| REQUEST 1 |
Decide whether each statement below agrees with the passage on destriping and deblurring. Answer yes or no for each, and quote the words of the passage that decide it.
(a) The proposed restoration framework has three stages.
(b) Stripe suppression is applied after the blur kernel has been estimated.
(c) The adaptive regularization strategy is built on the structure tensor.
| REQUEST 2 |
According to the passage on destriping and deblurring, what property of stripe noise in the gradient domain is a key factor in unstable blur kernel estimation?
| REQUEST 3 |
Pick up the passage on destriping and deblurring after its final sentence and continue it.

[BEGIN SOURCE PASSAGE]

Based on the experimental results, the proposed three-stage joint destriping and deblurring restoration framework demonstrates stable and superior recovery performance over comparative methods under various degradation scenarios. The analysis indicates that the strong directionality of stripe noise in the gradient domain is one of the key factors leading to the instability of blur kernel estimation in traditional blind deblurring methods. Introducing a stripe-specific suppression mechanism prior to kernel estimation effectively mitigates its interference, thereby improving the accuracy of the kernel morphology and energy distribution. Meanwhile, the adaptive regularization strategy constructed based on the structure tensor shows a clear advantage in distinguishing between genuine edge structures and directional stripe noise. This enables the stripe suppression process to better preserve ground object boundaries and fine details, providing reliable structural priors for subsequent restoration.

[END SOURCE PASSAGE]
[BEGIN PROVIDED DATA]

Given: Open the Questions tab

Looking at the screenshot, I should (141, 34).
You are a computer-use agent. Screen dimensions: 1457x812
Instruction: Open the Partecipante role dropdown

[END PROVIDED DATA]

| FINAL ANSWER 1 |
(a) Yes: "the proposed three-stage joint destriping and deblurring restoration framework"
(b) No: "Introducing a stripe-specific suppression mechanism prior to kernel estimation"
(c) Yes: "the adaptive regularization strategy constructed based on the structure tensor"

| FINAL ANSWER 2 |
Its strong directionality in the gradient domain.

| FINAL ANSWER 3 |
In the non-blind restoration stage, the proposed WCOB ringing suppression model achieves an effective balance between detail recovery and stability through a signal-to-noise ratio (SNR)-based adaptive weighting mechanism. Compared with conventional Wiener filtering, the proposed model significantly reduces ringing artifacts near strong edges while avoiding detail loss caused by over-smoothing. It should be noted that although the proposed method achieves consistent performance improvements on both simulated data and real satellite-based infrared remote sensing images, its computational complexity remains relatively high. Moreover, the current model assumes that the stripe direction is known and relatively fixed; thus, its adaptability to stripes with varying directions or non-periodic noise requires further enhancement. Future work will focus on algorithm acceleration, model lightweighting, and integration with deep learning methods to improve the practicality and robustness of the approach in real-world remote sensing applications.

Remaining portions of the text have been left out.